For "the" variance of a process $X_t$ to mean anything at all, we must suppose (at a minimum) that the variance of $X_t$ is the same for all $t.$ Let's call this common (finite) variance $\sigma^2.$
Almost always, such a constant-variance assumption goes along with the stronger assumption of second order stationarity, which adds that for any "lag" $s,$ the covariance of $(X_t, X_{t+s})$ is the same for all $t$ (but, of course, may vary with the lag).
The first-differenced process is, by definition, the most recent change
$$(\Delta X)_t = X_t - X_{t-1}.$$
Using the bilinearity of covariance we may compute
$$\begin{aligned}
\operatorname{Var}((\Delta X)_t) &= \operatorname{Var}(X_t - X_{t-1}) = \operatorname{Var}(X_t) + \operatorname{Var}(X_{t-1}) - 2 \operatorname{Cov}(X_t, X_{t-1}) \\
&= 2\sigma^2(1 - \operatorname{Cor}(X_t, X_{t-1})).
\end{aligned}$$
Writing $\rho$ for the lag-1 correlation that appears in this formula, the question asks us to compare $\sigma^2$ to $2\sigma^2(1-\rho).$ Their ratio (assuming $\sigma^2\ne 0$) is $2(1-\rho),$ which exceeds $1$ when $\rho \lt 1/2$ and otherwise is less than or equal to $1.$ Thus, the variance of the differenced series may be larger or smaller than the original variance, depending on the lag-one correlation.
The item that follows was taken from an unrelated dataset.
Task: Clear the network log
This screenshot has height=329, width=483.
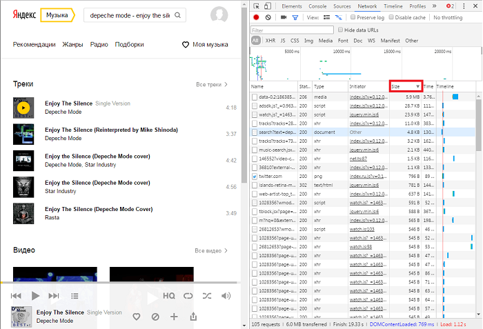Action: [268, 17]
When $X_t$ is a second-order stationary time series, the variance of its first difference increases when the lag-1 autocorrelation is less than $1/2$ (including all negative values); the variance decreases when the lag-1 autocorrelation is greater than $1/2$ ; and otherwise the variance remains the same when the lag-1 autocorrelation equals $1/2.$
These plots illustrate the phenomenon. The black points and lines graph realizations of the original series $X_t$ while the red lines graph their first differences.
At the left, the negative correlation means $X_t$ tends to swing back and forth around an average of zero, causing the differences to be larger than $X_t.$ At the right, the positive correlation means each $X_{t+1}$ is close to its predecessor $X_t,$ whence the differences tend to vary less than the original values. The middle shows the boundary case $\rho=1/2$ where the differences tend to have the same sizes as the original values.
This analysis gives us a way to construct examples. The two extremes are the cases $\rho=\pm 1.$ When $\rho=1,$ each $X_{t+1}$ must be an (order-preserving) linear transformation of $X_t,$ so taking these transformations to be the identity, we obtain an example where all the $X_t$ are the same variable. Their common variance $\sigma^2$ is reduced to zero because $\Delta X_t = 0$ for all $t.$
At the other extreme, when $\rho=-1,$ again each $X_{t+1}$ must be an order reversing linear transformation of $X_t,$ of which the simplest is $X_{t+1}=-X_t.$ This leads to the example $X_t = (\pm 1)^t X$ where the series alternates between the value of a random variable $X$ and its negative. Now the differenced series alternates between twice $X$ and its negative, which has four times the original variance.
It is worth noticing that differencing a series with zero lag-1 autocorrelation (such as a series of independent variables) causes the variance to double. This is because each successive difference involves two variables and their variances add.